Moscow Museum Exhibits Soviet-era Masonic and Esoteric Art Through May


The Garage Museum of Contemporary Art in Moscow just opened a new exhibit of esoteric artwork from the Soviet period between 1905 and 1969. 


Freemasonry was banned throughout the Soviet Union after the Bolshevik Revolution in 1917, and unknown numbers of Masons were imprisoned or murdered over their membership (real or alleged) all the way up into the 1970s at least. That makes this an especially fascinating (and poignant) exhibit of very rare artwork. The works on display largely came from Russians who fled to Central Asia and met and worked in secret.



The exhibition also features copies and originals of NKVD (the Soviet secret police who later became the KGB) cases against suspected Freemasons who disappeared into the gulags or were shot. Countless members of Masonic and other esoteric societies in the USSR that had existed since the 19th century didn't survive political persecution, and were frequently betrayed and turned in to the NKVD by fellow members. Theirs are not the fictional tales of spy novels or anti-Soviet propaganda. These arrests, persecutions and killings were very real under Stalin and his successors, and are largely unheard of by historians and researchers today. 
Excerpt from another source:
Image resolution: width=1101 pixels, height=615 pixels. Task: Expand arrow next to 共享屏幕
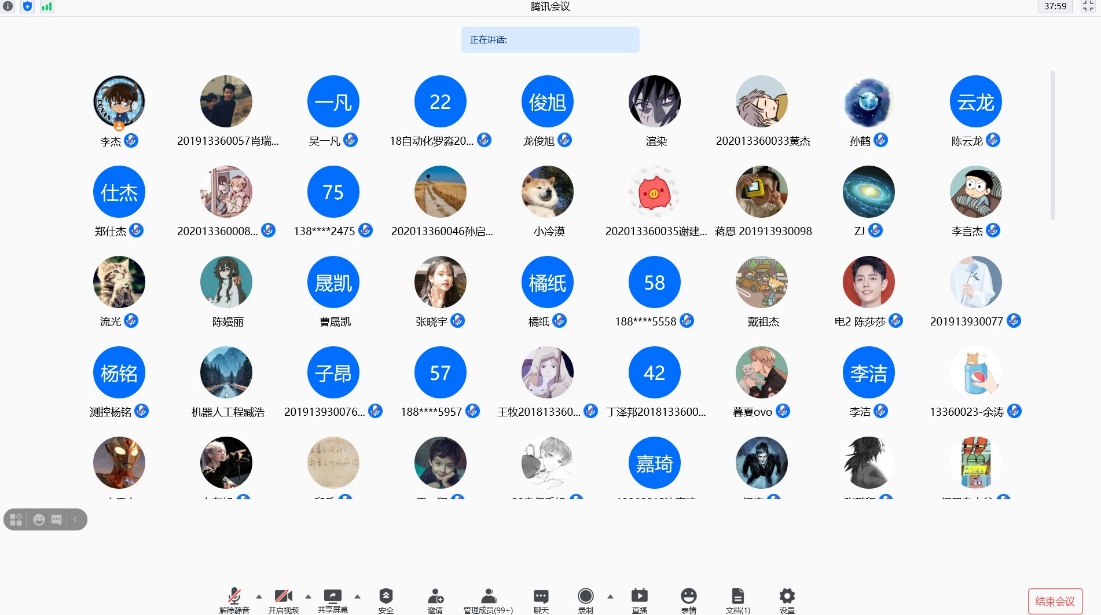point(357,595)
From the Garage Museum website notes on the exhibition:

"We Treasure Our Lucid Dreams." The Other East and Esoteric Knowledge in Russian Art 1905–1969 is the result of a major research project undertaken by the team at Garage together with art critic Alexey Ulko (Samarkand) and artist Alexandra Sukhareva (Moscow/Dubna).
The quote in the title is from Andrei Bely’s 1901 poem “To Sergey Solovyov.” Bringing together over 150 artworks, artefacts, and archive documents, the exhibition takes a close look at the creative projects of artists who were members of secret societies or constructed individual practices informed by their esoteric interests. Many among these bearers of “secret knowledge” fell victim to Stalin-era repressions: they were executed, sent to prison camps, abandoned their beliefs or lost their archives.

Reflecting on the ways in which “secret knowledge” is preserved and passed on, the structure of the exhibition follows the symbolic cycle of “golden age” and “exile:” from the blossoming of various esoteric practices before the Russian Revolution to the banishment and execution of artists in the 1930s and 1940s; from the spiritual revival of the 1920s in the Soviet East (where many representatives of the Soviet creative intelligentsia went to work, for various reasons) to the arrests that followed and a period of “quiet” creative work thereafter.

The art presented in the exhibition dwells on the periphery—far from the great victories of modernism and the radical Soviet avant-garde—and has remained largely secret and invisible (including to art historians) because it was produced not as an aesthetic experiment but as an artefact of spiritual revelation. The logic of documents has also played an important role in structuring the show: a two-year research project included work in public and private archives and as a result the team reconstructed—from criminal cases and police records of searches—several biographies that had seemed irretrievable, such as that of the artist and anthroposophist Rimma Nikolaeva...

I have been unable to find any photos or examples online of the works and artifacts on display in this new exhibition, but it just opened on Friday, January 31st. It will run through May 10th, 2020.